Neues Gesicht im Kreistag: Buchholzer Politiker Philip Schlumbohm rückt für Grünen-Fraktion nach
Seevetal – Der Kreistag des Landkreises Harburg hat ein neues Mitglied. In der Sitzung in der Burg Seevetal wurde Philip Schlumbohm als neuer Abgeordneter der Fraktion von Bündnis 90/Die Grünen verpflichtet. Der Kommunalpolitiker aus Buchholz in der Nordheide rückt für Oliver Martini nach, der sein Mandat aus privaten Gründen niedergelegt hat.
Schlumbohm wird künftig im Ausschuss für Planen und Bauen sowie im Ausschuss für Ordnung und Feuerschutz mitarbeiten. Politisch ist er bereits seit längerem in der Region aktiv. Er ist stellvertretender Fraktionsvorsitzender der Grünen im Stadtrat Buchholz in der Nordheide und zudem Kreisvorsitzender seiner Partei im Landkreis Harburg. Beruflich arbeitet er im Bereich Public Relations beim Land Niedersachsen.
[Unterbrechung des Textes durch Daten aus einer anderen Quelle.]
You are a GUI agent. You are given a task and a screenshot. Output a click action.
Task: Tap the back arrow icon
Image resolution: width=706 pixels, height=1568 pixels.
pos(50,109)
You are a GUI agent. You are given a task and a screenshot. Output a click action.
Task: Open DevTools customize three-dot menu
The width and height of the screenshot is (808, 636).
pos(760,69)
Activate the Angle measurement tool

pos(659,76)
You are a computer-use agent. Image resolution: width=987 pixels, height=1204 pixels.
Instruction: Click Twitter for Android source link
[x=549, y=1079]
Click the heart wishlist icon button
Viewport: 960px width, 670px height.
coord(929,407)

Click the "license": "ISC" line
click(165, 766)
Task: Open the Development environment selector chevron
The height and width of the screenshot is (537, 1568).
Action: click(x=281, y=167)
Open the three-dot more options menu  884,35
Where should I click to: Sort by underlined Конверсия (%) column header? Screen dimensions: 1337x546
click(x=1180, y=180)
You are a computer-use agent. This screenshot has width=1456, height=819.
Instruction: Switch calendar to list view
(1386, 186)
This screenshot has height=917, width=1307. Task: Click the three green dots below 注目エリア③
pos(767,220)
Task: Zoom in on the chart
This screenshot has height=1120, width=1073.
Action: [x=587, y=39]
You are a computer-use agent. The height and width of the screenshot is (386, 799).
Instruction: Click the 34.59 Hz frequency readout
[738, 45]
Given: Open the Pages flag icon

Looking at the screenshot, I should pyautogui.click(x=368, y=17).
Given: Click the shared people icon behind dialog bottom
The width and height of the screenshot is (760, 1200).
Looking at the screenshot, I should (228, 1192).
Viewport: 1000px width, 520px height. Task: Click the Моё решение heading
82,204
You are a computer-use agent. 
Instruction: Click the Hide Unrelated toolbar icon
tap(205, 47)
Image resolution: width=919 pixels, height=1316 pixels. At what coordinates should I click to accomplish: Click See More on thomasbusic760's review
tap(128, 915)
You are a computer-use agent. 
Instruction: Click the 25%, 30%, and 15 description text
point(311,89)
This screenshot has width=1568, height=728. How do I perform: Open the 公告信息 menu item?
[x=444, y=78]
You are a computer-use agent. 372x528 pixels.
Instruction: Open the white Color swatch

Der neue Kreistagsabgeordnete sieht den Landkreis vor zahlreichen Herausforderungen. „Der Landkreis steht vor großen Herausforderungen – von der Schaffung bezahlbaren Wohnraums über eine vorausschauende Regionalplanung, einem bezahlbaren und flächendeckenden öffentlicher Nahverkehr bis hin zur Stärkung unserer Feuerwehren und des Katastrophenschutzes“, erklärt Schlumbohm.
Dabei spiele auch der Umgang mit den Folgen des Klimawandels eine wichtige Rolle. Extremwetterlagen wie Starkregen, Hitzeperioden oder Waldbrände könnten künftig häufiger auftreten. Gleichzeitig müssten sich Kommunen stärker auf Risiken für kritische Infrastrukturen vorbereiten, etwa auf mögliche großflächige Stromausfälle.
Ein besonderes Anliegen ist dem Buchholzer außerdem die Zusammenarbeit zwischen Landkreis und Kommunen. Schlumbohm, der auch bei der kommenden Kommunalwahl in Buchholz erneut für den Kreistag kandidieren will, setzt sich für eine stärkere Rolle der Städte, Samt- und Einheitsgemeinden ein.
„Die Kommunen sind das starke Fundament unseres Landkreises und müssen auf Augenhöhe eingebunden und ihre Interessen gleichberechtigt berücksichtigt werden – gerade wenn es um zentrale Fragen wie die Kreisumlage geht. Der Landkreis sollte sich vor allem als Partner und Dienstleister für seine Städte und Gemeinden verstehen“, betont Schlumbohm.